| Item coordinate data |

□ □ □ □ □ □ □

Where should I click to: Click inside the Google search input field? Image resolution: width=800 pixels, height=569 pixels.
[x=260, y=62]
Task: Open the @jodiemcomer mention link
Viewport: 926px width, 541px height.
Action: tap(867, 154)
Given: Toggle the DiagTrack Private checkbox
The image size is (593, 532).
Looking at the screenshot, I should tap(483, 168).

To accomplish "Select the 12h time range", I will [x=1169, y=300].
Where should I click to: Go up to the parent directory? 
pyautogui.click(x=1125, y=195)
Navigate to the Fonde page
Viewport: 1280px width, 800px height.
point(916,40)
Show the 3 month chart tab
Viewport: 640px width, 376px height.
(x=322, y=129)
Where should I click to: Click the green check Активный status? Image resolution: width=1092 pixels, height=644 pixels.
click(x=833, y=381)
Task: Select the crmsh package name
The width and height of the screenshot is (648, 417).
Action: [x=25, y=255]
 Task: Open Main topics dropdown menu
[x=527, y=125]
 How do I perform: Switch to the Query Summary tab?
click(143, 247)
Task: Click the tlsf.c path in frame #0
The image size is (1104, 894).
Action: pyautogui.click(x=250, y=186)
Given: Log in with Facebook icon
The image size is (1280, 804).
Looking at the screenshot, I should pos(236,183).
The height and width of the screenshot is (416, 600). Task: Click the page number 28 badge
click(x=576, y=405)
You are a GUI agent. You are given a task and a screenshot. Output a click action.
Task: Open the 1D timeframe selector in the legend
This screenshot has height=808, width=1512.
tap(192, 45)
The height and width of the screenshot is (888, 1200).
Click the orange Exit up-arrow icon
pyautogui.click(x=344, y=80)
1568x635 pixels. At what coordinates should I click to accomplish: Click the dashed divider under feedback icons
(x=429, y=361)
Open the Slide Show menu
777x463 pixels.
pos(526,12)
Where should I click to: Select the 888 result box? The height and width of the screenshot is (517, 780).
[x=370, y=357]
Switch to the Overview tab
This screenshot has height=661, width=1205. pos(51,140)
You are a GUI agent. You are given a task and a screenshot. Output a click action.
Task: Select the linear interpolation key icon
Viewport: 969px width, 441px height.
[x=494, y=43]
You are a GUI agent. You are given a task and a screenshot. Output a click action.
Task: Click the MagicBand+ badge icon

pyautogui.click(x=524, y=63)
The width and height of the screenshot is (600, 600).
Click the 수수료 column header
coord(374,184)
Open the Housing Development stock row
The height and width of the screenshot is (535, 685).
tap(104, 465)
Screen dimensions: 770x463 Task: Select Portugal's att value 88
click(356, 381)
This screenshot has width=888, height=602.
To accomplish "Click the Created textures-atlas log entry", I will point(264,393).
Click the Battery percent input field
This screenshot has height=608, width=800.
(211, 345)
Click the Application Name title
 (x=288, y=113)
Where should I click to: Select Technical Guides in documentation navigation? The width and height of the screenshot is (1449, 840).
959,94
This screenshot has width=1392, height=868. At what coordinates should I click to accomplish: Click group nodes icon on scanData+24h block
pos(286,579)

□ □ □ □ □ □ □

| Problem to work on |
Rewrite the listing above, changing every "Viewport" to "Window" and leaving everything else untouched.

| Written response |
Where should I click to: Click inside the Google search input field? Image resolution: width=800 pixels, height=569 pixels.
[x=260, y=62]
Task: Open the @jodiemcomer mention link
Window: 926px width, 541px height.
Action: tap(867, 154)
Given: Toggle the DiagTrack Private checkbox
The image size is (593, 532).
Looking at the screenshot, I should tap(483, 168).

To accomplish "Select the 12h time range", I will [x=1169, y=300].
Where should I click to: Go up to the parent directory? 
pyautogui.click(x=1125, y=195)
Navigate to the Fonde page
Window: 1280px width, 800px height.
point(916,40)
Show the 3 month chart tab
Window: 640px width, 376px height.
(x=322, y=129)
Where should I click to: Click the green check Активный status? Image resolution: width=1092 pixels, height=644 pixels.
click(x=833, y=381)
Task: Select the crmsh package name
The width and height of the screenshot is (648, 417).
Action: [x=25, y=255]
 Task: Open Main topics dropdown menu
[x=527, y=125]
 How do I perform: Switch to the Query Summary tab?
click(143, 247)
Task: Click the tlsf.c path in frame #0
The image size is (1104, 894).
Action: pyautogui.click(x=250, y=186)
Given: Log in with Facebook icon
The image size is (1280, 804).
Looking at the screenshot, I should pos(236,183).
The height and width of the screenshot is (416, 600). Task: Click the page number 28 badge
click(x=576, y=405)
You are a GUI agent. You are given a task and a screenshot. Output a click action.
Task: Open the 1D timeframe selector in the legend
This screenshot has height=808, width=1512.
tap(192, 45)
The height and width of the screenshot is (888, 1200).
Click the orange Exit up-arrow icon
pyautogui.click(x=344, y=80)
1568x635 pixels. At what coordinates should I click to accomplish: Click the dashed divider under feedback icons
(x=429, y=361)
Open the Slide Show menu
777x463 pixels.
pos(526,12)
Where should I click to: Select the 888 result box? The height and width of the screenshot is (517, 780).
[x=370, y=357]
Switch to the Overview tab
This screenshot has height=661, width=1205. pos(51,140)
You are a GUI agent. You are given a task and a screenshot. Output a click action.
Task: Select the linear interpolation key icon
Window: 969px width, 441px height.
[x=494, y=43]
You are a GUI agent. You are given a task and a screenshot. Output a click action.
Task: Click the MagicBand+ badge icon

pyautogui.click(x=524, y=63)
The width and height of the screenshot is (600, 600).
Click the 수수료 column header
coord(374,184)
Open the Housing Development stock row
The height and width of the screenshot is (535, 685).
tap(104, 465)
Screen dimensions: 770x463 Task: Select Portugal's att value 88
click(356, 381)
This screenshot has width=888, height=602.
To accomplish "Click the Created textures-atlas log entry", I will point(264,393).
Click the Battery percent input field
This screenshot has height=608, width=800.
(211, 345)
Click the Application Name title
 (x=288, y=113)
Where should I click to: Select Technical Guides in documentation navigation? The width and height of the screenshot is (1449, 840).
959,94
This screenshot has width=1392, height=868. At what coordinates should I click to accomplish: Click group nodes icon on scanData+24h block
pos(286,579)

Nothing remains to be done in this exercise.